╭─ LISTED ENTRIES

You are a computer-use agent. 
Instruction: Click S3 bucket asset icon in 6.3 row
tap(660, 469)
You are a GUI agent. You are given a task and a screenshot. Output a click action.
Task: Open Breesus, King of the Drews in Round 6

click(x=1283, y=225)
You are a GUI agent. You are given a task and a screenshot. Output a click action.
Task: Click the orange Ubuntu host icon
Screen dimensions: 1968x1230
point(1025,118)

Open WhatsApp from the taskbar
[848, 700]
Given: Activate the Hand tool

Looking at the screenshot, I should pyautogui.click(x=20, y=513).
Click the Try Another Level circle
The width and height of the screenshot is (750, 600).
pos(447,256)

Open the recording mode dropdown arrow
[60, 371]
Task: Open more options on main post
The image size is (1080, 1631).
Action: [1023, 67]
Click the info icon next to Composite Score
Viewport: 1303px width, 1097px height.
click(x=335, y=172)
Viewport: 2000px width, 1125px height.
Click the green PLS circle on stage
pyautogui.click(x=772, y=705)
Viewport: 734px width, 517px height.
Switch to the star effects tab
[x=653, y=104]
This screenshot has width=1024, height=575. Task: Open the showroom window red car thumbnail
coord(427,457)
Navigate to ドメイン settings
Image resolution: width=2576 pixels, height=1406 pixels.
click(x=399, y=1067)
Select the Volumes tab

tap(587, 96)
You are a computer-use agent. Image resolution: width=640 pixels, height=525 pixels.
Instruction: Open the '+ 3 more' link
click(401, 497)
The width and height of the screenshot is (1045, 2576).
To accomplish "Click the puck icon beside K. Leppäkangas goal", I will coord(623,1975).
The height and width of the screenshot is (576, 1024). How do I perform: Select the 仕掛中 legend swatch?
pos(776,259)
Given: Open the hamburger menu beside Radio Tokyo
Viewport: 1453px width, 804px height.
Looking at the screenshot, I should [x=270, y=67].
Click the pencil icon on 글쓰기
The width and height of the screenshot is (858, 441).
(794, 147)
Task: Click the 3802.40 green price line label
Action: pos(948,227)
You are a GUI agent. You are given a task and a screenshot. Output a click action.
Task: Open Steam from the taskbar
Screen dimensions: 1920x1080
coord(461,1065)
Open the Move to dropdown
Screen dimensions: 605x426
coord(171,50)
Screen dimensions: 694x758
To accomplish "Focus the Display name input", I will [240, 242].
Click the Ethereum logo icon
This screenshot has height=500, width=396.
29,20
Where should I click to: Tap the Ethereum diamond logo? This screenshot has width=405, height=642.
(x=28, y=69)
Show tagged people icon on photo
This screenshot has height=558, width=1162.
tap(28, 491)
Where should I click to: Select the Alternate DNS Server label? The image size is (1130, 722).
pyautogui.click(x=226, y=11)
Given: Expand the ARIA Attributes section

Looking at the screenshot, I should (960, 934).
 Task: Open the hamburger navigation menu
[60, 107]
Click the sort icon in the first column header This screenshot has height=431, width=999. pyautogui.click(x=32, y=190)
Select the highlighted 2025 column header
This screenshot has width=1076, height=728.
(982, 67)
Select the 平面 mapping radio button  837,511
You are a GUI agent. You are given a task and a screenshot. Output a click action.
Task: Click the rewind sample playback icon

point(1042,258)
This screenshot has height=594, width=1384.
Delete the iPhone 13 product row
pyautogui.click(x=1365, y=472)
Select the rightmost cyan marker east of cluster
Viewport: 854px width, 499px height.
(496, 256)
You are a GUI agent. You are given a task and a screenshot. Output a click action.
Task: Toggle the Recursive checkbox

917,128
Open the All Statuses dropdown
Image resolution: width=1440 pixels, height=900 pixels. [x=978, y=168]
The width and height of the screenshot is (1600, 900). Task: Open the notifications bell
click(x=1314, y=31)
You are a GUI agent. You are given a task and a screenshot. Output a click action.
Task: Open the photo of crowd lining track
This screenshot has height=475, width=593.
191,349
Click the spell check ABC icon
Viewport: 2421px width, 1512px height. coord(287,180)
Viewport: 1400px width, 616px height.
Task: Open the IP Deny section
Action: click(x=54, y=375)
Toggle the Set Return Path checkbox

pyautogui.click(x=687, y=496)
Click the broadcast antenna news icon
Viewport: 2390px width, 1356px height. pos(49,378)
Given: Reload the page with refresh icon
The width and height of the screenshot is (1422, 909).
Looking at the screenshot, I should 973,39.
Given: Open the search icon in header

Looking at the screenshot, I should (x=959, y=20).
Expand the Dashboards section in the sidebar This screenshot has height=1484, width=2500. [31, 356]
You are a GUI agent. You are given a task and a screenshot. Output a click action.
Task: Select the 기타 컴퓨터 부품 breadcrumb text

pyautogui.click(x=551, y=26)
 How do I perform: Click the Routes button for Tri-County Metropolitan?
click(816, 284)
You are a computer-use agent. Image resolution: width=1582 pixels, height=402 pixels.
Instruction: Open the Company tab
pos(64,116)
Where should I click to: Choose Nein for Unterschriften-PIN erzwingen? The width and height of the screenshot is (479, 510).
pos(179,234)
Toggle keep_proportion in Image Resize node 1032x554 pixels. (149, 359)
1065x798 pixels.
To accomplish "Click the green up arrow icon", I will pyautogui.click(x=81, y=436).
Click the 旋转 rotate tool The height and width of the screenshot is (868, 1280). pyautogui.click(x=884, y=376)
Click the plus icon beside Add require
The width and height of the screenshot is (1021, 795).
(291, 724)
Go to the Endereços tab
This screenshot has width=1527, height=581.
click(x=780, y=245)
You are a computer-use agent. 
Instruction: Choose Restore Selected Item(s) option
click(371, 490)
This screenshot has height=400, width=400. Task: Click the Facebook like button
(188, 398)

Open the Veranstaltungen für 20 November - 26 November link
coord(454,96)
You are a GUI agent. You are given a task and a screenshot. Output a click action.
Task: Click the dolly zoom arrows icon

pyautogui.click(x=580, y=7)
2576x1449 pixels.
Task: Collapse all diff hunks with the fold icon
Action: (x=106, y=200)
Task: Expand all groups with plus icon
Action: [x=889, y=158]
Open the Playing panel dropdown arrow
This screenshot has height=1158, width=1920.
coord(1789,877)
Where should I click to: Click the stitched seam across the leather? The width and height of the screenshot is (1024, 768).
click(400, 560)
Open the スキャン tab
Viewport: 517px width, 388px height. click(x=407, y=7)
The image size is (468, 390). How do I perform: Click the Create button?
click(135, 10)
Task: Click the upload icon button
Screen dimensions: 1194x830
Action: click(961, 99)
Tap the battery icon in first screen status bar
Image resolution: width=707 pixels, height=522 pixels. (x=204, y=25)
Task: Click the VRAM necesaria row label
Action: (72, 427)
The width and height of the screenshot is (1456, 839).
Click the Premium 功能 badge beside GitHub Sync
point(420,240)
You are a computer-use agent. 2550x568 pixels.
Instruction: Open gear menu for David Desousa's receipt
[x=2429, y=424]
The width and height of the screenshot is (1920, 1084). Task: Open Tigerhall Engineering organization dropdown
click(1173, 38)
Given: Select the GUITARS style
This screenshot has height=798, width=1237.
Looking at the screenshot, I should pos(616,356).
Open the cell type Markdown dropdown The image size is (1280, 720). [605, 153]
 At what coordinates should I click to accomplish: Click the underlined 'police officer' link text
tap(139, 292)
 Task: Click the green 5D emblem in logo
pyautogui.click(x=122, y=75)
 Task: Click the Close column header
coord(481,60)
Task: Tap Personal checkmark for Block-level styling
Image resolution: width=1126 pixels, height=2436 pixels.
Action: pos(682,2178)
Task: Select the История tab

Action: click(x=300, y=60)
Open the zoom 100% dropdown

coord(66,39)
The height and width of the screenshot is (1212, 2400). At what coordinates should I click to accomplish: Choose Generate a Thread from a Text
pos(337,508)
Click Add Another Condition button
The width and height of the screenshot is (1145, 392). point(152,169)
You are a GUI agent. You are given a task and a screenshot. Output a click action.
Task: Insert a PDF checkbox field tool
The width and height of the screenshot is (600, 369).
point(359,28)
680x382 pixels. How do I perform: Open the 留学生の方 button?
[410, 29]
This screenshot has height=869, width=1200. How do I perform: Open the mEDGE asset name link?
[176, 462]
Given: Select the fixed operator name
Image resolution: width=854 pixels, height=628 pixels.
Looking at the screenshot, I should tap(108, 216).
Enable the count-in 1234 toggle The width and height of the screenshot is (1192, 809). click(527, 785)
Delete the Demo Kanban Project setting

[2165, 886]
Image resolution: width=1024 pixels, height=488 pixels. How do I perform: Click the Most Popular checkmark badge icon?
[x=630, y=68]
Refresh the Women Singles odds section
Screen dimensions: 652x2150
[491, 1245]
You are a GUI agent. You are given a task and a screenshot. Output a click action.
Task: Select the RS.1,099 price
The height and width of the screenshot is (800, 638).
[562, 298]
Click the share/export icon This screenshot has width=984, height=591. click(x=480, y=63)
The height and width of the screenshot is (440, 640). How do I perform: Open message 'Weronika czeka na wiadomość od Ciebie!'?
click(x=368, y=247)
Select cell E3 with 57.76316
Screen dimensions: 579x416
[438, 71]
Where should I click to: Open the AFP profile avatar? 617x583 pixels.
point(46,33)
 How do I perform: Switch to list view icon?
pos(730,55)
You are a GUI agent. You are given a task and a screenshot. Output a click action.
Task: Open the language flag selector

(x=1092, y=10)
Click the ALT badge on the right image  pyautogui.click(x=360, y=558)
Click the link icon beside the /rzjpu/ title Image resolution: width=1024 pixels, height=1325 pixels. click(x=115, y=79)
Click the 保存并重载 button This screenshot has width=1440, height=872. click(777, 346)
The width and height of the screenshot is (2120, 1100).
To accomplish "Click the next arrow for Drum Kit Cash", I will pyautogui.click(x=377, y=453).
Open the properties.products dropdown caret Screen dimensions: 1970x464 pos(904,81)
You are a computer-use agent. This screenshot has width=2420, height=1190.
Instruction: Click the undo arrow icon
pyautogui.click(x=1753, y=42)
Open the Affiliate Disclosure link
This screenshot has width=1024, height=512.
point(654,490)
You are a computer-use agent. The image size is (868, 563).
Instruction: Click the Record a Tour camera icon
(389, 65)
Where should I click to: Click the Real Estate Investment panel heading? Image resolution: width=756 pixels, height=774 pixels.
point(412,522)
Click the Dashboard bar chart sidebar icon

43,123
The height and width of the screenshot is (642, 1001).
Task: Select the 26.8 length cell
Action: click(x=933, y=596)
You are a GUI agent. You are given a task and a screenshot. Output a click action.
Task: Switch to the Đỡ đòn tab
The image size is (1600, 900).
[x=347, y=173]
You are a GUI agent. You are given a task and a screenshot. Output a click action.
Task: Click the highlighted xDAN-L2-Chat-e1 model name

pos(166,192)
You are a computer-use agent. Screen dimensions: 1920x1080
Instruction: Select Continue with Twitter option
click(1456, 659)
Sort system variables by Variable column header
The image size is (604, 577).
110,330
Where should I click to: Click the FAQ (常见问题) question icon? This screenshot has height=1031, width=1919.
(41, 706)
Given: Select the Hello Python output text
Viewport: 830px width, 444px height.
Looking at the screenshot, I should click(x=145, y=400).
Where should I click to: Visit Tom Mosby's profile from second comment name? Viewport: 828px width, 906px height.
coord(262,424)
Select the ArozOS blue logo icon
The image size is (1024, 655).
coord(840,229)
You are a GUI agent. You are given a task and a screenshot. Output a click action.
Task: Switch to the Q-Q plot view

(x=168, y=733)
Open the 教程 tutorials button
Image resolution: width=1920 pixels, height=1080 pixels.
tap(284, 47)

╰─

◆ TASK TO CARRY OUT: Substitute "Choose" for "Select" in the lines starting at the one containing "The width and height of the screenshot is (1920, 1084)." and ending at the one containing "[491, 1245]". Write out only those lines, with everything else unchanged.

◆ FINAL ANSWER:
The width and height of the screenshot is (1920, 1084). Task: Open Tigerhall Engineering organization dropdown
click(1173, 38)
Given: Choose the GUITARS style
This screenshot has height=798, width=1237.
Looking at the screenshot, I should pos(616,356).
Open the cell type Markdown dropdown The image size is (1280, 720). [605, 153]
 At what coordinates should I click to accomplish: Click the underlined 'police officer' link text
tap(139, 292)
 Task: Click the green 5D emblem in logo
pyautogui.click(x=122, y=75)
 Task: Click the Close column header
coord(481,60)
Task: Tap Personal checkmark for Block-level styling
Image resolution: width=1126 pixels, height=2436 pixels.
Action: pos(682,2178)
Task: Choose the История tab

Action: click(x=300, y=60)
Open the zoom 100% dropdown

coord(66,39)
The height and width of the screenshot is (1212, 2400). At what coordinates should I click to accomplish: Choose Generate a Thread from a Text
pos(337,508)
Click Add Another Condition button
The width and height of the screenshot is (1145, 392). point(152,169)
You are a GUI agent. You are given a task and a screenshot. Output a click action.
Task: Insert a PDF checkbox field tool
The width and height of the screenshot is (600, 369).
point(359,28)
680x382 pixels. How do I perform: Open the 留学生の方 button?
[410, 29]
This screenshot has height=869, width=1200. How do I perform: Open the mEDGE asset name link?
[176, 462]
Given: Choose the fixed operator name
Image resolution: width=854 pixels, height=628 pixels.
Looking at the screenshot, I should tap(108, 216).
Enable the count-in 1234 toggle The width and height of the screenshot is (1192, 809). click(527, 785)
Delete the Demo Kanban Project setting

[2165, 886]
Image resolution: width=1024 pixels, height=488 pixels. How do I perform: Click the Most Popular checkmark badge icon?
[x=630, y=68]
Refresh the Women Singles odds section
Screen dimensions: 652x2150
[491, 1245]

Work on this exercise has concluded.